- [EXERCISE DIRECTIONS] Start with the line that holds "Where should I". Please copy it and each remaining line below exactly, leaving pictures out.

- [SUPPLIED ENTRIES]
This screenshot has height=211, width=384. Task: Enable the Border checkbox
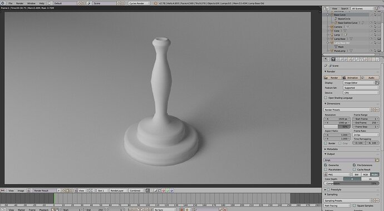coord(326,143)
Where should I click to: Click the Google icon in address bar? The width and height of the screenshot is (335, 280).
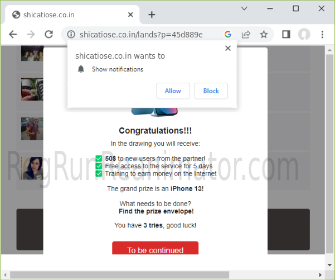228,35
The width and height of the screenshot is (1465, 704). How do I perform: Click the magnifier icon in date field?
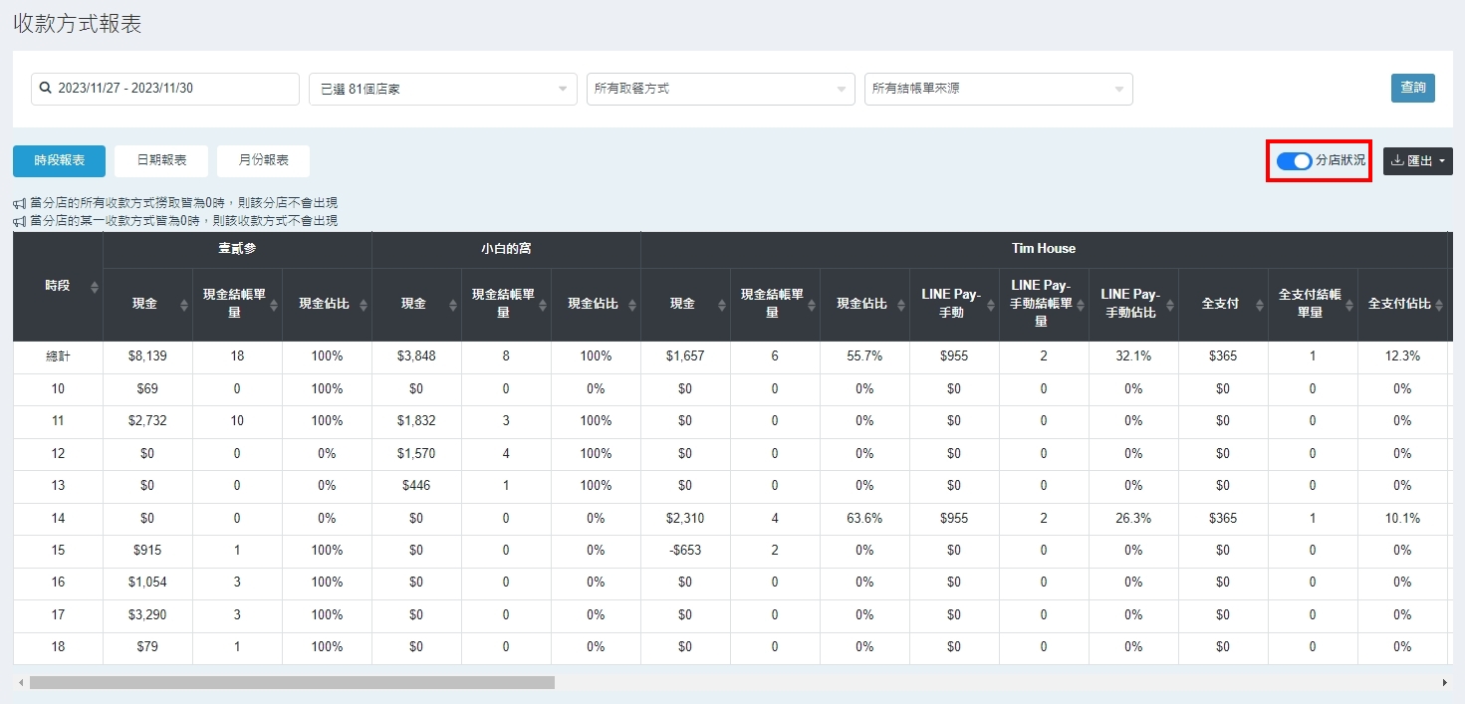(x=45, y=89)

- [SOLUTION]
Where should I click to: Click the Google icon in address bar? The width and height of the screenshot is (335, 280).
228,35
The width and height of the screenshot is (1465, 704). How do I perform: Click the magnifier icon in date field?
(x=45, y=89)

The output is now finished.